You, Unleashed
The self-assured leader's handbook to exponential fulfillment


Presented by Oliver Villwock.
Oliver is a life coach and author on a mission to empower heart-centered leadership.
His work fuses the human heart, contemporary entrepreneurship and ancient and modern technology. His clients are pioneers in arts, business and spirituality.
INTRODUCTION:
Elephant in the circus
Unleash yourself.
I must have been in my final year of elementary school – maybe nine or ten years old – when a travelling circus passed by my quiet rural hometown. As we went to see the performance, I was giddy with excitement.
I prayed that the circus staff wouldn’t call on me in order to demonstrate some sort of trick; the thought alone caused my guts to wrench and my face to flush a shameful red. Lacking confidence in my ability to turn myself invisible as needed, I would probably have declined to go – if it were not for the animals. The prospect of seeing a live elephant gave me the needed incentive to confront my fears.
As the curtain dropped, I was awe-struck.
The elephant was huge.
Legs like trunks.
Ears like sails.
So powerful – and, to my surprise, chained to a comparatively tiny iron rod.
Some time into the show: “dad, why doesn’t she just break free?”, I asked with big eyes, pointing in the direction of the animal.
“She has been trained not to,” came, matter-of-factly, the response.
“Wait… how do you train such a big elephant to stick to such a tiny pole? She hardly has space to walk”, I inquired. I was hoping they had not been cruel to the gentle giant.
“I will tell you when we’re home and it’s more quiet. Let’s watch the fire show now, look, they’re coming!”
I could not quite focus. Amidst the spectacle, my attention kept nervously darting back to the elephant: each one of his legs would have been plenty to kick the pole aside and claim his freedom – and cause quite the kerfuffle.
Just one movement.
It would have been so easy.
Fortunately, we were not seated in the first row.

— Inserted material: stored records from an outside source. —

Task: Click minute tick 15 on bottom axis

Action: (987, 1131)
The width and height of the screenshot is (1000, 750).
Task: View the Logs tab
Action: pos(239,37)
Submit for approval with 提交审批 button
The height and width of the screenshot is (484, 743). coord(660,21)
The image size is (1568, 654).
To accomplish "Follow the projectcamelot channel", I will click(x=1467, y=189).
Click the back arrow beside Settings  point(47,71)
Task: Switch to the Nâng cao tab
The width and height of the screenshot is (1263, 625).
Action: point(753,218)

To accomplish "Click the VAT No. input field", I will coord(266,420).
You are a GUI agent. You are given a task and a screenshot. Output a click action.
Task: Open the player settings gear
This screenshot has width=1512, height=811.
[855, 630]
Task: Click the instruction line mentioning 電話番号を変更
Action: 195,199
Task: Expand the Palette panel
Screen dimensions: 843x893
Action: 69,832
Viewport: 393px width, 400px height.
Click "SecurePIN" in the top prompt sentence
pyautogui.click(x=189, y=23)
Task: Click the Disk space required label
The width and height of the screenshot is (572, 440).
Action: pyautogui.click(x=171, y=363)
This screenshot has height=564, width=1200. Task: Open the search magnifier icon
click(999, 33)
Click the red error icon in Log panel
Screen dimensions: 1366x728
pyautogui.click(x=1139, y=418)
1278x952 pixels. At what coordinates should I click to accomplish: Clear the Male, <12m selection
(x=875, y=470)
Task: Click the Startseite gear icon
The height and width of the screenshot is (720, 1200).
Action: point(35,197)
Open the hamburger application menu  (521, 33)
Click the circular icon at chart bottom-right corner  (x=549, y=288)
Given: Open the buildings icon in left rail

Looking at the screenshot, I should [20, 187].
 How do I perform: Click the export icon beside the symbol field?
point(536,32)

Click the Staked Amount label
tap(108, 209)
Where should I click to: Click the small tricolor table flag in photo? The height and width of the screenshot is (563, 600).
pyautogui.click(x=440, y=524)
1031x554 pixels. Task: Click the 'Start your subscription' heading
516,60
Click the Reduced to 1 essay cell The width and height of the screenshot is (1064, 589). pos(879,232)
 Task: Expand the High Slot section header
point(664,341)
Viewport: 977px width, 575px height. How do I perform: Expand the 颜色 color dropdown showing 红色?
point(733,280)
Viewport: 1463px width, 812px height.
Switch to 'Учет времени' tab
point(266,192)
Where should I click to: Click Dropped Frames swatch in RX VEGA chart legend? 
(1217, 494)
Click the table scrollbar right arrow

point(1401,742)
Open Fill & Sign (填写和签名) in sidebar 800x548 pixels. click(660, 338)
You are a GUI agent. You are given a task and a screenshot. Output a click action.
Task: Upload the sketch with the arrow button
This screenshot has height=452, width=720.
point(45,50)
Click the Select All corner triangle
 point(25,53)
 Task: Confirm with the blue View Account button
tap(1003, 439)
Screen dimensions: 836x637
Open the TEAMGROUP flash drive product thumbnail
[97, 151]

As time passed, my nervousness faded, and made space for commiseration. “But.. does she not know how big she is?”, I wondered to myself, silently, and attempted in vain to send the elephant telepathic messages. “Come on, just lift your foot, and show us just how wild and powerful you are!”
Instead, she was calmly unchained at various points during the show, and demonstrated her strength by dutifully lifting different objects and trumpeting on command, before being guided back to the pole.
Later, once the show had ended, I learned how they had trained the elephant to remain in place. They had raised her in captivity, and bound her to that very same metallic rod when she was still a baby.
Back then, she had made attempts to break free, and to lift her foot.
In vain.
The pole had been stronger.
And so, she learned that the metallic rod was too powerful for her. That she could not break free. That she had to obey. And even when she grew to his full stature, weighing in at several tons – she still remembered.
And so, she never tried again.
Not once.
This was many years ago, and much has happened since. Now, in hindsight, I can say that I have lived most of my life just like the elephant – bound by invisible strings, attached to stories about myself that I had long outgrown, and in complete oblivion to my true power.
Deep down, some part of me had always been slightly confused about my role in the world, as if there was a knowing that the shackles that bound me were not meant for my size. However, for the most part, I had simply become accustomed to it, and comfortable – and did not even try to lift my foot and do something different.
I did not even pause to question whether “more” was available to life, or what made the difference between the people who seemed to be living truly and deeply meaningful lives and the people like me.
Until I made a discovery that radically changed my life.
The shackles are not real.
Let me share a secret with you:
Self-actualization is much more simple than you think.
Stop working harder in the confines of your prison.
Instead, just dare to lift your foot.
Take a bold step. Release the chains. Discover your freedom. Unleash yourself.
You, my friend, are a magnificent elephant.